▶ **Records provided**:
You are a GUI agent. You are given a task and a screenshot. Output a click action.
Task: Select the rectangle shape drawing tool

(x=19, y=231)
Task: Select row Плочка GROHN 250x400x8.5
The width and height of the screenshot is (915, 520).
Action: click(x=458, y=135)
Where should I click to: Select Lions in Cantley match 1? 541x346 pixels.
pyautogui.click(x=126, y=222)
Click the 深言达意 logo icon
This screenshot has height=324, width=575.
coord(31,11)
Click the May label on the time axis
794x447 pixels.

---

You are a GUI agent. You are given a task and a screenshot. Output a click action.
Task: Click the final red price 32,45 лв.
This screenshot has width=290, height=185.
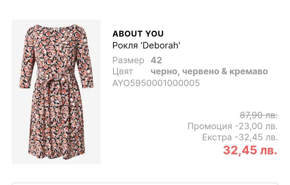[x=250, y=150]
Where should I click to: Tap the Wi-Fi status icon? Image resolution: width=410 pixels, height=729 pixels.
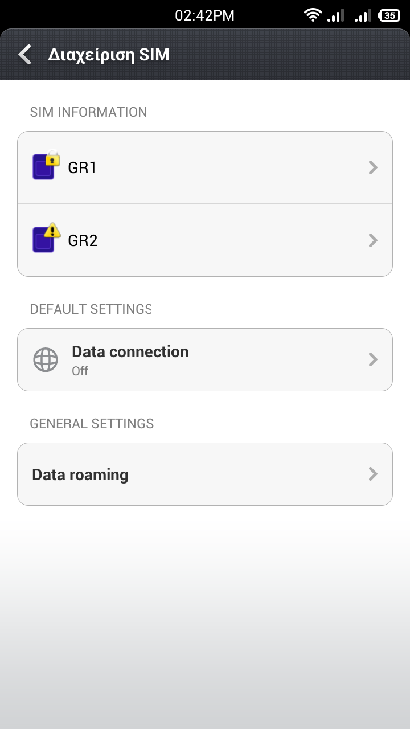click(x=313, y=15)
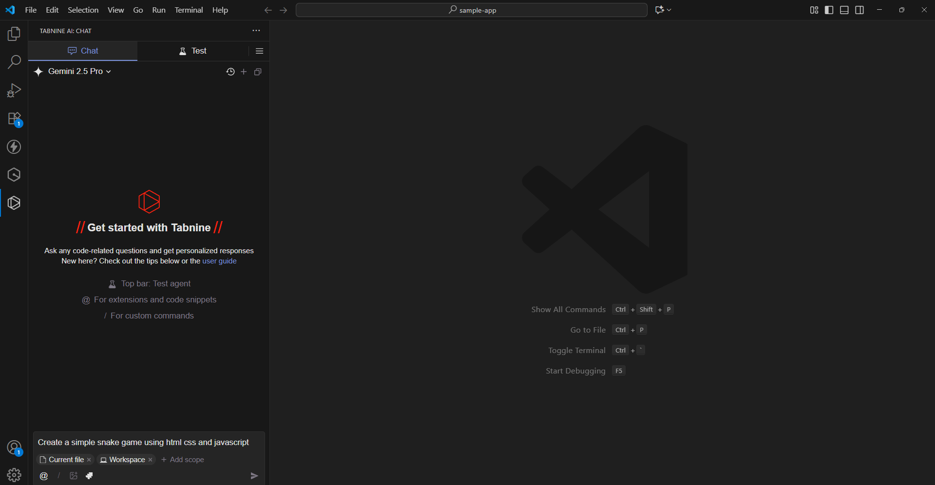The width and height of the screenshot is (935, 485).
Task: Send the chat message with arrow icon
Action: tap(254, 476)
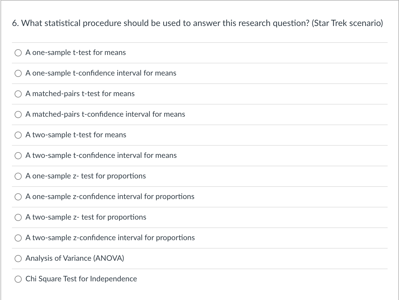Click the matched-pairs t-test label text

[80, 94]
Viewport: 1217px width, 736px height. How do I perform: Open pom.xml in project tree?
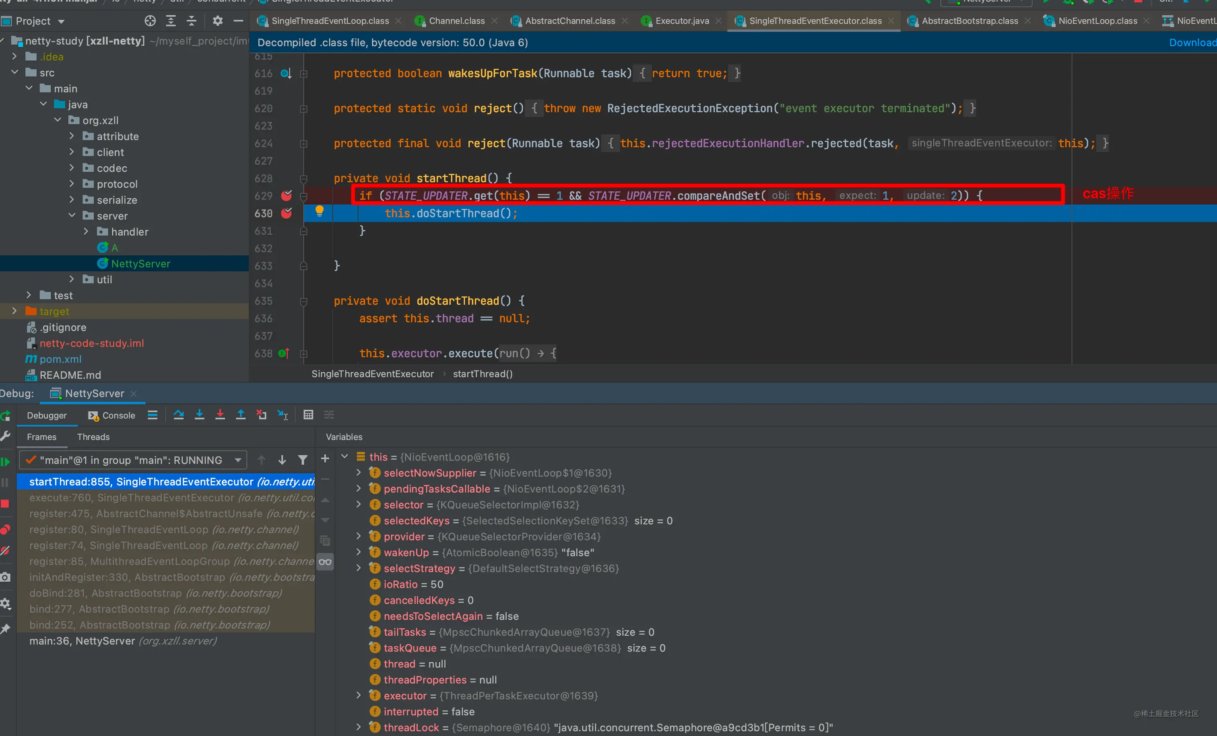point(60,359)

==

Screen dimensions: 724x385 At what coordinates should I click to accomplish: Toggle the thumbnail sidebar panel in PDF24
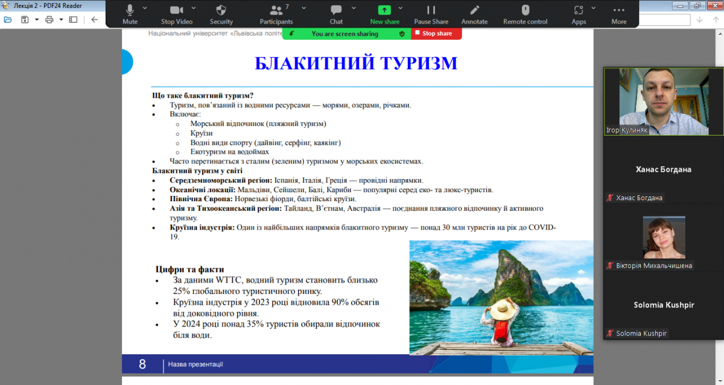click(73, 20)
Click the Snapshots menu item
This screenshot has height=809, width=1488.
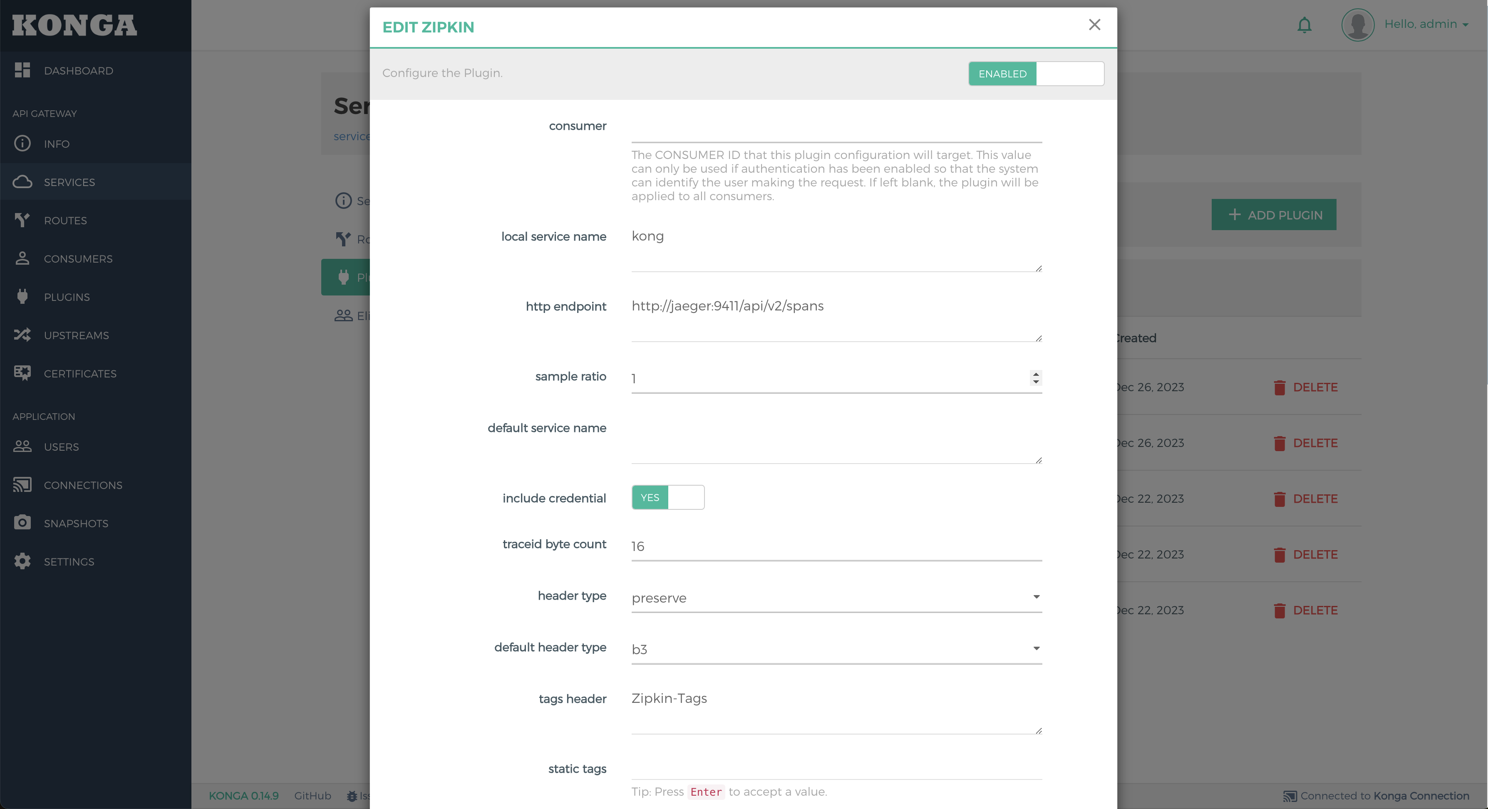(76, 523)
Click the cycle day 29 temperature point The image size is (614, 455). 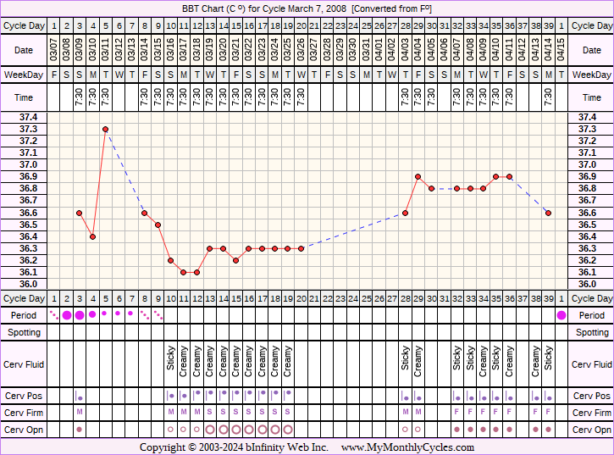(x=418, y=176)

▶ **Task requirements**:
Can you rewrite the data from the line with "Click the 深言达意 logo icon" to the line with "794x447 pixels.", putting "June" in place of "May" and changing nothing else? Return only those lines.

▶ **Exercise output**:
Click the 深言达意 logo icon
This screenshot has height=324, width=575.
coord(31,11)
Click the June label on the time axis
794x447 pixels.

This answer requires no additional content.